# Please Help! Desperate To Make Fluffy Fried Donuts and Beignets!



## nmc1964 (Jul 10, 2013)

Hi..I am originally from New Orleans but currently live in Houston, Texas. For YEARS I have been dying to make a good quality glazed donut and beignet but the problem I cannot seem to overcome is that they tend to be too heavy and "doughy" and once they get cold, you can probably use them for a hockey puck! I bake challah most every Friday and I'm not afraid of yeast but apparently the bread flour I use for challah is not made for donuts. I'm looking for a Krispy Kreme-type of airy donut and I have every type of flour you can imagine...do I need a mixture of flours? Should the dough ball be firm before the first rise or should it be tacky or sticky? Am I over working the dough or adding too much flour? Last night I tried boiling the milk to kill that mystery enzyme, yet I still was not happy with the final texture.

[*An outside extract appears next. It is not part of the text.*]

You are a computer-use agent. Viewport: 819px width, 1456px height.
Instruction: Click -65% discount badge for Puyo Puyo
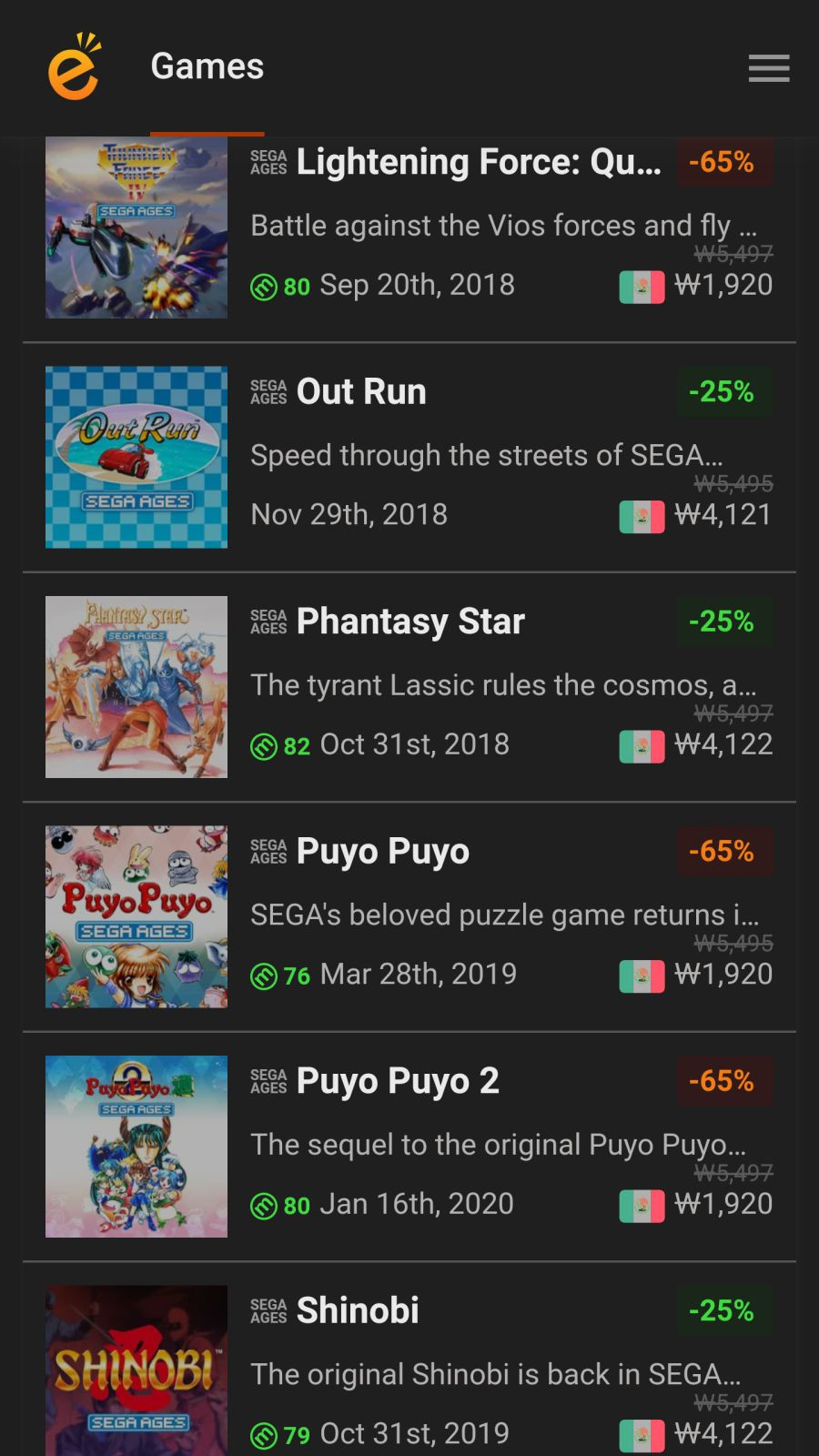click(722, 851)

My Challah dough works best (on its first rise) if it looks "shaggy". Thanks to anyone willing to help!


----------



## tricia775 (Jan 8, 2013)

I know it's been a couple months but oh well, here goes. I can't answer all your questions but in my experience the most important things when making donuts are: Not too warm or cold liquid to bloom yeast. Proofing the dough enough the first time AND the second time after cutting. And probably most important is having hot enough oil. In professional doughnut making we proof, beat down, roll out to fairly thin depending, cut, place on screens, do final proof and fry. I think the big problem for home bakers is having the patience to wait and knowing when they are proofed fully. At second proof after cutting, they should be so light and airy that they are difficult to move. This is why pros use screens, the final proofed product doesn't have to be moved, just put into the fryer, screen and all. The oil should be hot enough as well at least 350. Proofing at home can be tricky. In the oven on lowest heat (with door cracked if too hot) with a dish of water temp can be around 100-105 and that's perfect. I wouldn't recommend the standard moist towel trick as they are pretty heavy and the donuts will be restricted from rising. AP flour works well. Whether by hand or machine kneading should be about 5-6 min until the dough is smooth . Add just enough flour so it's not sticky. It shouldn't be sticky but still moist to the touch and smooth, kinda hard to describe. Also you mentioned boiling the milk. I've never heard of that enzyme problem? But sounds interesting. As long as you let the milk cool enough so it didn't kill the yeast. Good luck! The recipe I love for home is on allrecipes.com called My Moms Raised Doughnuts, that recipe and technique is very good. Maybe it's just your recipe?


----------